Costs of joint replacement
Consistent with Chapter 5, we found 1- and 2-year hospitalisation costs to decrease over recent years. However, we found no clear trend concerning the costs of the elective surgery itself, despite a significant decrease in LOS between 2008 and 2016. This can be explained by the nature of costing in the NHS, which is based on HRGs for hospital episodes rather than days in hospital. Therefore, it is key to note that such a costing approach was shown here not to be sensitive to capture what we would expect to be a decrease in costs.
We identified a reduction in hospitalisation costs in the 5 months prior to surgery for both types of joint replacement, reflecting fewer hospitalisations leading up to the elective admission.
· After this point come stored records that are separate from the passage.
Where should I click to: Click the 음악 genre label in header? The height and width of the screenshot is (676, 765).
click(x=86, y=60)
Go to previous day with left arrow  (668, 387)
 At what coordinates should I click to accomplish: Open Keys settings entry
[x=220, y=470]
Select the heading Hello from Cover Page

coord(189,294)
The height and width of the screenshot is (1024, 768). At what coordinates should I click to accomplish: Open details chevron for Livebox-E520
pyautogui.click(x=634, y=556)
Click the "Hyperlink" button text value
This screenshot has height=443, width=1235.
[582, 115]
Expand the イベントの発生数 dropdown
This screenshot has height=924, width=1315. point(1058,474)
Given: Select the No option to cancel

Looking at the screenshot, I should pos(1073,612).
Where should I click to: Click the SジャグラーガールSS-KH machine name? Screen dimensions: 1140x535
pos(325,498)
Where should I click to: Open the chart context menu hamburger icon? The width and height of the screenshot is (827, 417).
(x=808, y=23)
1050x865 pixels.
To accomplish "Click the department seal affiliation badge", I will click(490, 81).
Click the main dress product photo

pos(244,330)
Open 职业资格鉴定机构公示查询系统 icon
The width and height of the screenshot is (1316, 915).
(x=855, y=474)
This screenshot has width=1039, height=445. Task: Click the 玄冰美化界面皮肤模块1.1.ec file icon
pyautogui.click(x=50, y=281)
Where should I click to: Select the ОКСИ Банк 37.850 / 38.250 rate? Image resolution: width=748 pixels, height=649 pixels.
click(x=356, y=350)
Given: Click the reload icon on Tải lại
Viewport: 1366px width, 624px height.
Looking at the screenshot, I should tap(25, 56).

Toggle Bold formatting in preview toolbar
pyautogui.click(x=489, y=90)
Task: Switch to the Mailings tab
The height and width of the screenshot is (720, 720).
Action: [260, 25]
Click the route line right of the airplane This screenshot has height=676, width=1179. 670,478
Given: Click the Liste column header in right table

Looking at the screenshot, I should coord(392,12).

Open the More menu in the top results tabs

This suggests that the selection of patients for joint replacement takes into account their recent history of hospital admissions. Furthermore, primary care costs were slightly lower in the second year after surgery for THR, but slightly higher for TKR, than in the year preceding surgery, possibly reflecting differences in recovery times between the two procedures.
The main predictors of costs were similar for THR and TKR. As in previous work,122 we found preoperative quality of life to be associated with hospitalisation costs: 1-year costs were higher for individuals with worse preoperative quality of life, even after adjusting for other covariates. In addition, 1-year costs were lower for individuals reporting improvements in quality of life at 6 months.
Having a revision or complication was found to be associated with very high additional costs in the first year after surgery, after adjusting for other covariates. Given the high annual primary care and hospital costs of £897M and £1007M for THR and TKR, respectively, there is a considerable economic incentive to fund research aimed at identifying cost-effective ways of improving the quality of life of patients following joint replacement and reducing the risk of revisions and complications.
Our study had some limitations. NJR data were obtained for individuals undergoing joint replacement, with osteoarthritis as an indication for surgery. Hence, individuals without osteoarthritis as one of the indications were not available for analysis (e.g. rheumatoid arthritis or hip fracture). A large proportion of the cohort had missing data for one or more key covariates of the hospitalisation costs, in particular EQ-5D or OHS responses and BMI, which necessitated the use of missing data methods, specifically multiple imputation. A key assumption whenever multiple imputation is utilised is that the missing data may be classified as missing at random. This assumption is always untestable, but owing to the large number of relevant covariates in our linked data we judged it to be reasonable in this case.